What is special in PLLs for CDRs is a direct consequence of the "blending" of information bits with their clock into a unique serial stream of pulses. Often a NRZ transmission of the information bits does the job perfectly. For other transmission channels a different "encoding" of bits and clock may optimise better the overall performances and increase the distance beyond which a regeneration is needed.

In all cases the "blended" serial stream, owing to the essential "impredictability" of the information bits, does not have a spectrum with neat lines at fixed frequencies but is spread out with large lobes; its level transitions do not occur at each of the possible instants but randomly on just part of them. The concept of "transition density" is used in this book to simplify the mathematics. Moreover, these transitions, when they occur, jitter with respect to their ideal positions because of channel distortion and noise.

On the contrary, the signal that a frequency synthesiser locks into, is a regular periodic waveform, with a spectrum close to a strong line with noise sidebands. Its level transitions occur with a 100% density.

## What this book is all about (i.e. application-structure correspondence)Edit

This book intends to provide a good theoretical base for the understanding, the study and the engineering of PLL systems meant for CDR applications.

The PLL of a CDR is a unity feedback system because the output (the recovered clock) should be as close as possible to the input (the clock embedded in the incoming pulse stream), apart from the rejection of high frequency components of the latter.

CDRs that are made up entirely of circuit blocks that behave linearly are well described by the linear mathematical models, i.e. by linear differential equations with time as independent variable and by their Laplace or Fourier transforms.

Any PLL of a CDR can be described by one out of three "control loop structures" (= architectures, in the sense of block diagrams).

They can be identified just by the two numbers of their order and their type.
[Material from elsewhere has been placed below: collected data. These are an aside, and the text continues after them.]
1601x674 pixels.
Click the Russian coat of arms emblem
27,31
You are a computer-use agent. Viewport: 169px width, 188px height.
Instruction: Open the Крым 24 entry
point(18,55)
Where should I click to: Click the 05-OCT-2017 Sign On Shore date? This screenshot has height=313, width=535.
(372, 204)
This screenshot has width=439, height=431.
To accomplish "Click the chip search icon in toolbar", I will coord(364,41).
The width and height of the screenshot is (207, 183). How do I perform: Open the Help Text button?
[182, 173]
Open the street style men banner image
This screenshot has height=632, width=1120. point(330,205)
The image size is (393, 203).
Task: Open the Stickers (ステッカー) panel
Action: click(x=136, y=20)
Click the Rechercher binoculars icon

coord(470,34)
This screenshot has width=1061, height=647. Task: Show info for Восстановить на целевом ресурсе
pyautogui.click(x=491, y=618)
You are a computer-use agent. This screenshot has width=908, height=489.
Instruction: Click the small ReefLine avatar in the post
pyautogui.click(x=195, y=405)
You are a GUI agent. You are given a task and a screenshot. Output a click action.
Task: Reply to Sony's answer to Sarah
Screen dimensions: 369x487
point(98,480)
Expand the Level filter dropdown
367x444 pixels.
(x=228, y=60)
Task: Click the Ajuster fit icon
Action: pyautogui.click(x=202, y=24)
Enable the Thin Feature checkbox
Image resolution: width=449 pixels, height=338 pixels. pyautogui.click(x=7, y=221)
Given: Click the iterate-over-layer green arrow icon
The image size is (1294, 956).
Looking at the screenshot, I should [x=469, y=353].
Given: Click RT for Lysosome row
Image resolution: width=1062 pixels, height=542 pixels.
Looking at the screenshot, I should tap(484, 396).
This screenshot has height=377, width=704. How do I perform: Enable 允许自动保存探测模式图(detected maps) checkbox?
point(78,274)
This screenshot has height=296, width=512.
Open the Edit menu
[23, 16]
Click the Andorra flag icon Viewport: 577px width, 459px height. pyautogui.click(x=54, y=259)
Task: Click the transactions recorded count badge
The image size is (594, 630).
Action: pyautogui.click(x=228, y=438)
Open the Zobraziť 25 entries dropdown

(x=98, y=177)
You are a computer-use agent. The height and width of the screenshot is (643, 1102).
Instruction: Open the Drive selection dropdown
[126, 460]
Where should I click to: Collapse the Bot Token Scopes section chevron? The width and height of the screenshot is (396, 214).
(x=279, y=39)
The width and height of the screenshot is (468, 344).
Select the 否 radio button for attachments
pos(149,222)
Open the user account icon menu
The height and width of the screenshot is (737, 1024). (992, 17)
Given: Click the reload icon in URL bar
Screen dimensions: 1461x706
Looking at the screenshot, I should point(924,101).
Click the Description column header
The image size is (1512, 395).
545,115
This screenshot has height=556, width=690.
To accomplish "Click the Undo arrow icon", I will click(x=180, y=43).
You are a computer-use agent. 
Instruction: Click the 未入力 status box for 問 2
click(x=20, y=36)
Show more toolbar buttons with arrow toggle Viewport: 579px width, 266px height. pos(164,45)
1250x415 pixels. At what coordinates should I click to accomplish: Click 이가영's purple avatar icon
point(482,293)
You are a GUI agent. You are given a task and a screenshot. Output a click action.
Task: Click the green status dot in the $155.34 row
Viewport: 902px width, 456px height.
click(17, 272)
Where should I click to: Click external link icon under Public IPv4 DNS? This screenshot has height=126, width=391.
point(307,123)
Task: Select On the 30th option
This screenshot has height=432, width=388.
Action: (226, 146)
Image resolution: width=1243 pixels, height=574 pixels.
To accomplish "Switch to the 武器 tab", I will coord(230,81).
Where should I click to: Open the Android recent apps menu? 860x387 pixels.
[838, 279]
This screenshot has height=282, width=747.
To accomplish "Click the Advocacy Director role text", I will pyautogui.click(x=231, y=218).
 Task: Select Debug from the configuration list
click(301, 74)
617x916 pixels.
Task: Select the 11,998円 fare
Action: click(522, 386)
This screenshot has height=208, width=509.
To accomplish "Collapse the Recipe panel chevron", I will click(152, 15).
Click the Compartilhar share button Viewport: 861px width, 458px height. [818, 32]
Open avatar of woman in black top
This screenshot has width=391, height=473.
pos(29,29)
The figure here below identifies the three architectures from their linear models.

The structures implemented in practice with all linear blocks are:

1. Loops of 1st order and of type 1, for applications of "phase aligners" and of "end points".
2. Loops of 2nd order and of type 1, for applications of "regenerators"

CDRs with one or more hard non-linearities can not be sufficiently described by linear mathematical models. ( Additional simulations recomputed for each different signal level are needed).

The widespread (and often inevitable) use of essentially non-linear phase comparators (bang-bang) leads to the use of the more tolerant and robust architectures. (The gain of the bang-bang phase detector is not fixed, but varies with the phase difference at its inputs).

Such structures can still be identified by the numbers of order and type of the corresponding linear loops,

and are in practice:

1. Loops of 1st order and of type 1 (exactly as in 1.1.), for applications of "phase aligners" and of "end points".
2. Loops of 2nd order and of type 2 (if a linear phase comparator is used this structure is non-preferred) for applications of "regenerators" and of "end points". A detailed analysis of a linear (2.2) architecture (with all linear blocks) is still very important for the comprehension of its practical applications with a bang-bang phase detector.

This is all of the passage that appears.